Магон подумал, что Ганнибал изменился. Внешне он так же статен и крепок, как и прежде. Но что это в глазах его, в уголках губ? Усталость? Возмужание? Морщинки мудрости? Печать заботы? Или – не приведите боги! – неуверенность в будущем? Нет, нет, это тот же Ганнибал, тот же – решительный, находчивый, хитрый, мудрый. И все же не тот… Хорошо, если все это только от усталости и пережитого…
Ганнибал начал медленно, процеживая слова:
– Первое. Главное. Возношу хвалу богам, что вижу вас здоровыми, полными сил и по-мужски красивыми. – Ганнибал двигался вдоль зала, продолжая глядеть себе под ноги, изредка озираясь по сторонам. – Второе. Очень важное. Мы идем к своей цели – неуклонно, неудержимо. Это я обещал. И я сдержал слово. Так мне кажется. – Он остановился, подкинул кверху могучие ладони. – И это все благодаря вам, вашей помощи, вашему ратному труду и великому радению! – Ганнибал вдруг упал на колени, прижался лбом к холодному каменному полу. – Я низко кланяюсь вам и говорю вам, о други: спасибо! – И тут же вскочил на ноги и быстро-быстро зашагал по залу, как зверь в клетке.

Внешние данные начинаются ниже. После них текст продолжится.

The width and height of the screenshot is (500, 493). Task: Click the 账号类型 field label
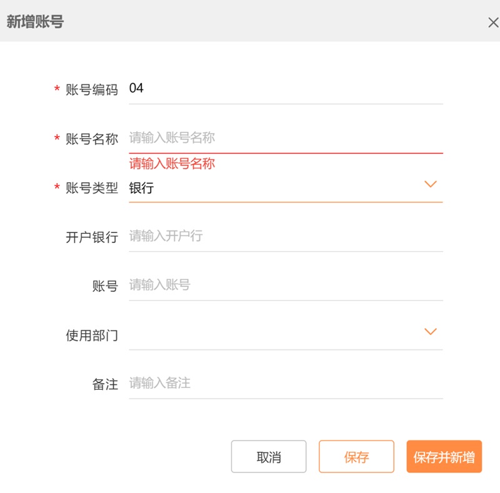point(92,188)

Военачальники переглянулись: что это с ним? Неужели он перенял галльские благодарственные обычаи? Пожалуй, не столько галльские, сколько германские… Но как бы там ни было, все были растроганы бурным всплеском чувств непобедимого Ганнибала.

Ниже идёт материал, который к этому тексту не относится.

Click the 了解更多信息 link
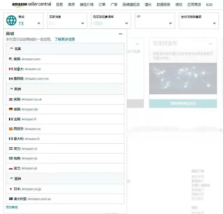point(65,39)
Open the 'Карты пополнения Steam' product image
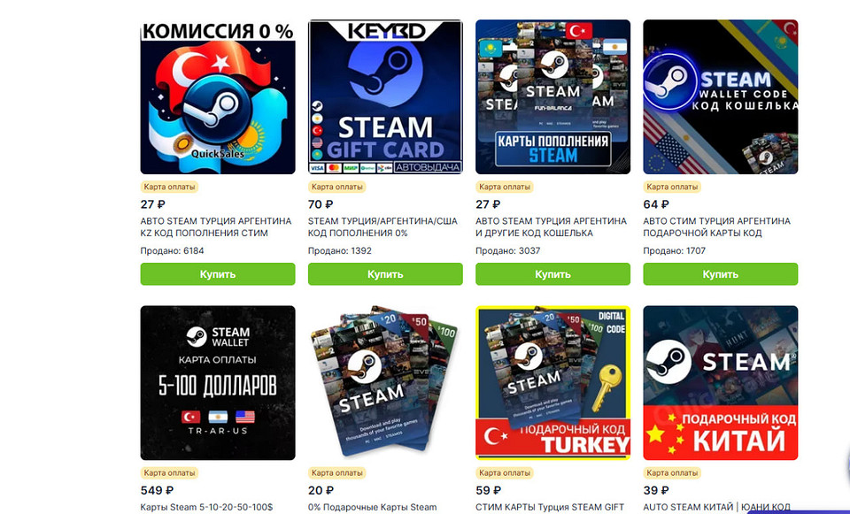This screenshot has height=514, width=850. pyautogui.click(x=553, y=97)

– Ты – велик! – выкрикнул Наравас.
Но Ганнибал, казалось, не расслышал этого. Он упорно глядел себе под ноги, будто кто-то подбросил ему скользкую тыквенную корку.
– Мы все в одной колеснице… – продолжал Ганнибал. – Нет, нас не везут. – Он остановился. – Мы впряжены в нее. Вместо коней. Вам это должно быть ясно. Колесница небольшая. – Ганнибал попытался с помощью ладоней определить ее размеры: два локтя, три локтя, еще локоть и еще… Хитровато улыбнулся, будто радуясь тому, что ловко надул своих друзей. – А называется колесница просто: Карфаген.
Военачальники разом вздохнули: то ли от неожиданности, то ли оценив смешливую выходку командующего. Ничего себе колесничка – Карфаген!
Однако Ганнибалу не до шуток. Он нахмурил брови:
– Каждому следует высказаться, как жить дальше. – И снова зашагал по залу.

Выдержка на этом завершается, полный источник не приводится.